No rule or statute in any way suggests, no less provides, that a municipality may move for relief under Chapter 91 only if it is not otherwise seeking an adjustment in the assessment. East Orange v. Lismarc Realty Management Corp. recognizes that either a claim or counterclaim may necessitate a trial on the merits, but does not address the issue raised by plaintiff. Under plaintiff's position, the municipality would be required to withdraw its counterclaim and then proceed on its motion under Chapter 91. If the municipality, after withdrawing its counterclaim, were unsuccessful on its motion, it would be deprived of its claim for increase in the assessment if the taxpayer thereafter withdrew its complaint pursuant to R. 8:3-9. Such a result would be unfair and unjust.

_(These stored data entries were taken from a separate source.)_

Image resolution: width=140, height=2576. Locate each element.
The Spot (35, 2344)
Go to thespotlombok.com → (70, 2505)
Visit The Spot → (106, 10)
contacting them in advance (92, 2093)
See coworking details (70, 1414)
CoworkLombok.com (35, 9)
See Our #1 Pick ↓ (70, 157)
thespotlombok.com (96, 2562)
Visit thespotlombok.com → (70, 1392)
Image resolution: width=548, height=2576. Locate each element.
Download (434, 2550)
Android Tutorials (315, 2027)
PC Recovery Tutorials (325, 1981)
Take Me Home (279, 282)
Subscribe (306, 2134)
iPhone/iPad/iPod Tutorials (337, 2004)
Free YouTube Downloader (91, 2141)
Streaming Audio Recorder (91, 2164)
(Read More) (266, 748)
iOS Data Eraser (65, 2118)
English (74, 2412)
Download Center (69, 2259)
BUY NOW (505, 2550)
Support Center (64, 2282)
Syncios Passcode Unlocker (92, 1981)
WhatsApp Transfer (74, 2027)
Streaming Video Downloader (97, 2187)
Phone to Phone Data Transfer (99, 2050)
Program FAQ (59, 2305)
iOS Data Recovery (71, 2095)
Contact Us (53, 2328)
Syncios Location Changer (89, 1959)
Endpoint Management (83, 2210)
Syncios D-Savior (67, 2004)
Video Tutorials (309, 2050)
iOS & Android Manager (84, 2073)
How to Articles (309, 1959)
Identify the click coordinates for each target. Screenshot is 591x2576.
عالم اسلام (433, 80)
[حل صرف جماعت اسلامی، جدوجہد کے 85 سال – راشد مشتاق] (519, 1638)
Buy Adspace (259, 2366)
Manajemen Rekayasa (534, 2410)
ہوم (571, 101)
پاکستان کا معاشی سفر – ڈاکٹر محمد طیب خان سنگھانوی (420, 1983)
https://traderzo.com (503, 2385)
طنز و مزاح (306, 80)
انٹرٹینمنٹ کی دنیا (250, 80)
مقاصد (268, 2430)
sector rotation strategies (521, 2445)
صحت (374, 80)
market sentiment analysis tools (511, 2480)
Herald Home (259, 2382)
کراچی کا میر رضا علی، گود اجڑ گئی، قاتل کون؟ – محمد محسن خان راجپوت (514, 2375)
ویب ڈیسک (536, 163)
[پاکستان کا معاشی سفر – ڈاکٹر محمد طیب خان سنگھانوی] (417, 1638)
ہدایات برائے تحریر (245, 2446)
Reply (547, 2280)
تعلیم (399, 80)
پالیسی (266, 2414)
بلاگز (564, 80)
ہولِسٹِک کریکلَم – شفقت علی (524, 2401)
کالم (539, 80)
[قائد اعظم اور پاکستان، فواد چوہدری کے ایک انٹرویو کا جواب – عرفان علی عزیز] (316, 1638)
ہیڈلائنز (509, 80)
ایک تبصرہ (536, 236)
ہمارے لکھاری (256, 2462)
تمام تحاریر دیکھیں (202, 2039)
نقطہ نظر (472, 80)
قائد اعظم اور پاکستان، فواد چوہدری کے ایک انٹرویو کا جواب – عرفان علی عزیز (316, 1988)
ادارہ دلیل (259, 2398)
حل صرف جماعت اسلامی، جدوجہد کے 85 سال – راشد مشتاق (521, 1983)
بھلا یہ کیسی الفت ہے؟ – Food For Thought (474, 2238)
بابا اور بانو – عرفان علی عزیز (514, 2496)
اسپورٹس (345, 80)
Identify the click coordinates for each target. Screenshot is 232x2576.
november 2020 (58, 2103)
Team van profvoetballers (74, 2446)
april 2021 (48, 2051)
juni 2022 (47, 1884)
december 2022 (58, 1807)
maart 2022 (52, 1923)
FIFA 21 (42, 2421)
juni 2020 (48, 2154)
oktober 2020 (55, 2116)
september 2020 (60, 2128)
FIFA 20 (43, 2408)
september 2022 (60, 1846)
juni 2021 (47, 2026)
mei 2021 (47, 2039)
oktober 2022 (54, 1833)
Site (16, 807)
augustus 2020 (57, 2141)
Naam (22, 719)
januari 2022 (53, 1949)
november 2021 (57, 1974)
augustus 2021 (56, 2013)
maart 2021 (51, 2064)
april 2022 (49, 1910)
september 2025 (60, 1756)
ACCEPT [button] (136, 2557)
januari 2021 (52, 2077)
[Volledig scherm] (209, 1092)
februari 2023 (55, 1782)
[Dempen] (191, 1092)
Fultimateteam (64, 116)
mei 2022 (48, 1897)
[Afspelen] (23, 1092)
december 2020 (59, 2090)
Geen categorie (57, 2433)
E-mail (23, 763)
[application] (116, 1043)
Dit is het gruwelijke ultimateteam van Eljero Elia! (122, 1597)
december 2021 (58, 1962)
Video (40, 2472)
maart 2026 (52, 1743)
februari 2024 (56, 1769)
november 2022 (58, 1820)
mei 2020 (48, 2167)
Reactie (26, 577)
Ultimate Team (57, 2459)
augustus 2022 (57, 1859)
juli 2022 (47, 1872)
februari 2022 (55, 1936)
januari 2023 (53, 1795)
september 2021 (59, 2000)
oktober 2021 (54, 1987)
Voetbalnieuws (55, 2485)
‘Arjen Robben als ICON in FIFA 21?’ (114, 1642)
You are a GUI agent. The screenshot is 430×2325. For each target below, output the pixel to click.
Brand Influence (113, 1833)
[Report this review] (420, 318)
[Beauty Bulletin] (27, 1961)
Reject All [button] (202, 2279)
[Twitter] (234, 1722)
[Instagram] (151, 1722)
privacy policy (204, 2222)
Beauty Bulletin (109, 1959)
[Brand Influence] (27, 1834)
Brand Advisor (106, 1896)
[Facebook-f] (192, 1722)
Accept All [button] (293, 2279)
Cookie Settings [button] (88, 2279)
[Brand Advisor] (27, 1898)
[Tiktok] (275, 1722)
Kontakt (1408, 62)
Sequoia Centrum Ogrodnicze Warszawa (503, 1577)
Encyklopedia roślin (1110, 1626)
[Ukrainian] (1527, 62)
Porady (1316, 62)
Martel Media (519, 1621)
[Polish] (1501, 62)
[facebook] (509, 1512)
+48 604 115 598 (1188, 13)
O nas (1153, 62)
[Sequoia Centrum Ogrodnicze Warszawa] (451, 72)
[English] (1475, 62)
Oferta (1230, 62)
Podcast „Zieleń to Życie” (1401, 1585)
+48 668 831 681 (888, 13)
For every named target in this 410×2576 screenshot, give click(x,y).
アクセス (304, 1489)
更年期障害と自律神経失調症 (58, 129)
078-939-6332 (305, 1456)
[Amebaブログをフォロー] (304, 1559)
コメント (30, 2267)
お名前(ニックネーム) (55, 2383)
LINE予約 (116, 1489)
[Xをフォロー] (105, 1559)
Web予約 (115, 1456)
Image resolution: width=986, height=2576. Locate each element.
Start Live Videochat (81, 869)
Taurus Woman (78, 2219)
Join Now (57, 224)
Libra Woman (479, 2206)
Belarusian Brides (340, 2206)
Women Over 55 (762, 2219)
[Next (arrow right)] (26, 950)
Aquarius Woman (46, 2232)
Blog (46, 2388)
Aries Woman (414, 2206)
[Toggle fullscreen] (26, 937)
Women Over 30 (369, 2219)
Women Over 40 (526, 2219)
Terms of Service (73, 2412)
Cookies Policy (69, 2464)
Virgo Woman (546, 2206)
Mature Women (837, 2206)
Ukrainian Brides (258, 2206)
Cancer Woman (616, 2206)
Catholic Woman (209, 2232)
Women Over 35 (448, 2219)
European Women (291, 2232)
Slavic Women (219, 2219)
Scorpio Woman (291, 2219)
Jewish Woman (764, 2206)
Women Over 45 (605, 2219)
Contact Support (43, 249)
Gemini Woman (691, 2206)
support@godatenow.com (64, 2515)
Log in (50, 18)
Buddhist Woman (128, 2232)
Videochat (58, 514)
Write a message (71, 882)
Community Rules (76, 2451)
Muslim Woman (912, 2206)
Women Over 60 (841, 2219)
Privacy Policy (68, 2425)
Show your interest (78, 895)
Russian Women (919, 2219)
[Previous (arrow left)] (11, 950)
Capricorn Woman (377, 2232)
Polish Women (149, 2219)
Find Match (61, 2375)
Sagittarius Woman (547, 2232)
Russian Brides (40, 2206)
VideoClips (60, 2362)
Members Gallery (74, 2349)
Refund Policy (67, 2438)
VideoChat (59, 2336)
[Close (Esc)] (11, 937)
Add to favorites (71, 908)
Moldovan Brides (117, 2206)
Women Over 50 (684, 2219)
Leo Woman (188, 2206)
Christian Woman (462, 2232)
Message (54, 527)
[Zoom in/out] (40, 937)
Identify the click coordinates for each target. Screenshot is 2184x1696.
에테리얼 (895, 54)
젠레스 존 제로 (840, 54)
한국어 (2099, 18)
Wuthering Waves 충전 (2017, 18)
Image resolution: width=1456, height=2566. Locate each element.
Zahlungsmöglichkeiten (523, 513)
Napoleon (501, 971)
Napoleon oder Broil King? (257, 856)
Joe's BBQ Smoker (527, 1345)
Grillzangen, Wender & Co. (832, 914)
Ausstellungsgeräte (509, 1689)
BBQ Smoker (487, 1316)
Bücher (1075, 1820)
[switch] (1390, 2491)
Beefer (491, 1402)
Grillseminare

Plaintiff also contends that the mere filing of a counterclaim is an admission by the municipality that the assessment is unreasonable, thereby precluding the municipality from limiting plaintiff to a reasonableness hearing as contemplated by Ocean Pines Ltd. v. Point Pleasant Bor., supra, 112 N.J. 1. Plaintiff ignores the language in Ocean Pines which requires that the reasonableness of the assessment be determined in light of the data available to the assessor at the time of the valuation. Id. at 11. Accordingly, an assessment may be reasonable based upon the information available to the assessor, but a counterclaim may be warranted on the basis that the assessment does not accurately reflect fair market value. The counterclaim, therefore, does not imply that the assessment is unreasonable under the Ocean Pines standard. Furthermore, even an assessment which is reasonable may be subject to increase because, although reasonable, the assessment is incorrect.
Neither N.J.S.A. 54:4-34, R. 8:7(e), nor any other statute, court rule, or court decision, nor logic, supports the plaintiff's contentions, and I reject them.
Finally, plaintiff argues that, if defendant's Chapter 91 motion is granted without requiring defendant to withdraw its counterclaim, plaintiff should be permitted to file a counterclaim to the counterclaim. I reject this argument because to accept the argument would be to permit a total circumvention of Chapter 91.